La réflexion ne peut pas occulter le fait que les gouvernements latino-américains qui apparaissent actuellement comme des gouvernements progressistes lancent en même temps des politiques de développement encore axées sur la promotion des exportations de matières premières et l’exploitation des ressources naturelles. Bien que la réalisation de ces projets trouve sa justification dans la nécessité de financer des politiques sociales, restent des doutes par rapport à la possibilité de concilier ces projets avec une politique qui met au centre de son programme le respect des droits humains des populations et la promotion de l’agriculture paysanne comme moyen de garantir la souveraineté alimentaire.

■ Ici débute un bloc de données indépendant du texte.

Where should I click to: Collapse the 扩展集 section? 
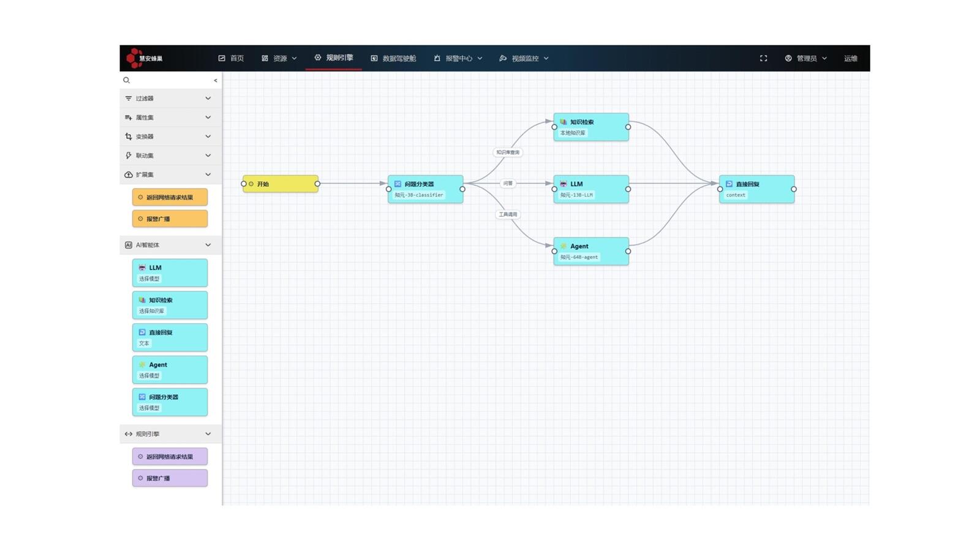tap(208, 174)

Lorsque l’on analyse le contexte des pays latino-américains, on se peut que se heurter aux contradictions qui paraissent souvent iinsolubles, mais qu’en même temps, constituent des facteurs de changement importants. Les trois jours de conférence à Cochabamba engendrent des nouveaux espoirs. Un nouveau débat a été ouvert autour de la thématique du changement climatique.

Bien que la concrétisation de ces espoirs et leur transformation en actions concrètes se heurte encore à de grandes difficultés, la conclusion de la conférence laisse un sentiment d’optimisme, grâce notamment au rôle moteur important que pourraient jouer les cultures indigènes oubliées et de leurs systèmes d’organisation sociales et de gestion environnementale.